While former Vice President Mike Pence seemingly, purposely kept himself out of the limelight following his exit from the White House in January, it appears that he’s finally stepping back out into the public eye. Despite the lukewarm reception Pence has reportedly received during major appearances, such as a conservative Christian summit held in Denver earlier in June, it looks like the ex-VP remains undeterred in this pursuit. Not only that, but Pence could feasibly be distancing himself from his one-time boss, former President Donald Trump, as his latest public address would suggest.
As CNN reported on June 25, Pence delivered his latest speech at the Ronald Reagan Presidential Library in Simi Valley, Calif., in which he remarked upon things that have become, in a way, the defining final moments of his tenure in office: namely, the Jan. 6 right-wing insurrection at Capitol Hill and Trump’s continuous attempts to convince others that the November 2020 election was rigged — a claim that has been repeatedly debunked.
So, what did Mike Pence have to say about it all? Keep on reading to find out.

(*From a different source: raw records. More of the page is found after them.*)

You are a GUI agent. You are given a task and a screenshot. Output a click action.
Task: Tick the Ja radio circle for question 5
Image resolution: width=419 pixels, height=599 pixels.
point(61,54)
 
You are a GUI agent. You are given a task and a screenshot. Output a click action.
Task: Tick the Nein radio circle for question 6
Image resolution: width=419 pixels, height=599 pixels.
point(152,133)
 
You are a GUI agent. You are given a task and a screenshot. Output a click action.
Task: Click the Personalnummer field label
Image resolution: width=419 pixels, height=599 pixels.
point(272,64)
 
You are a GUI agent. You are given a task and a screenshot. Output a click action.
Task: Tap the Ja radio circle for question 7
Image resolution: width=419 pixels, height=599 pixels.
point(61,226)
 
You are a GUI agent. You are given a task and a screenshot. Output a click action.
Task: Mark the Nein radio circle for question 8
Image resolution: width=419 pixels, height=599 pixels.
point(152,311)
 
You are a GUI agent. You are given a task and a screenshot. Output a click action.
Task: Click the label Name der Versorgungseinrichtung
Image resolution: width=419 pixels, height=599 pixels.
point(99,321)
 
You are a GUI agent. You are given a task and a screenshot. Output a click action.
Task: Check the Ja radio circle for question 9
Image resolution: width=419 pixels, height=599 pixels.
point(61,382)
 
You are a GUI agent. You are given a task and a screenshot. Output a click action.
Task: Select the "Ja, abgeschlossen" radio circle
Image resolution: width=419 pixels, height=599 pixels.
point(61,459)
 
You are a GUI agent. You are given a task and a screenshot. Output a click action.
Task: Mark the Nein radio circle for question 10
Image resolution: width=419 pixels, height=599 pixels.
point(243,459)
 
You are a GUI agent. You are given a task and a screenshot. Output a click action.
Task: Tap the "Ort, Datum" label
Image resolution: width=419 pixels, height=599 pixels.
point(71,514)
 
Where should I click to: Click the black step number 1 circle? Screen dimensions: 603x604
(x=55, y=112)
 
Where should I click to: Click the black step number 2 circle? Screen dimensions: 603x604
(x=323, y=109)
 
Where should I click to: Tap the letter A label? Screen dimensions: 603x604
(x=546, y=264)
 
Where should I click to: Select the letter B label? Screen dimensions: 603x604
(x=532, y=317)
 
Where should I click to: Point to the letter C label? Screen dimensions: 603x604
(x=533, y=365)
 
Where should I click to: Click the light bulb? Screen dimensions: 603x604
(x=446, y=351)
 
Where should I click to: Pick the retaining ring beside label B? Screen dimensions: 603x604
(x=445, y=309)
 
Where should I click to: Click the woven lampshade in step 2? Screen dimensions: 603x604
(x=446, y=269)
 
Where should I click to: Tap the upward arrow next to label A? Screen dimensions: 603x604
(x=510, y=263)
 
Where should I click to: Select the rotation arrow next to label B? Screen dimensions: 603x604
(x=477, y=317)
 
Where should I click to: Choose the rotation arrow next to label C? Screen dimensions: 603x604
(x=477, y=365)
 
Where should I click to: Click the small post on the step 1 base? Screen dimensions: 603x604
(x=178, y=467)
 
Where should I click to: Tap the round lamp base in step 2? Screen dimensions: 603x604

Mike Pence backed his actions while delivering a speech
Per CNN, Mike Pence’s most recent speech contained commentary in which he more or less directly addressed the events leading up to the insurrection at the Capitol Building on Jan. 6, in which Pence himself became a target of the right-wing mob of extremists for allowing the results of the November 2020 election to be ratified. “The Constitution affords the vice president no authority to reject or return electoral votes submitted to the Congress by the states,” Pence stated, referring to the criticism Donald Trump lobbed only hours before numerous attendees of his rally, many of which went on to storm Capitol Hill, and some of whom sought out Pence to do him harm.
Pence also seemingly dismissed Trump’s repeated and vastly unsubstantiated claims of election fraud during the 2020 presidential race, which resulted in current President Joe Biden’s victory. “Now, I understand the disappointment many feel about the last election,” Pence continued. “I can relate. I was on the ballot. But you know, there’s more at stake than our party and our political fortunes in this moment. If we lose faith in the Constitution, we won’t just lose elections — we’ll lose our country.”
Though his comments seemed to indicate Pence’s desire to share his take on the events after November 2020 (which are diametrically different from Trump’s), he also made an effort to praise aspects of Trump’s White House term, calling him “one of a kind.”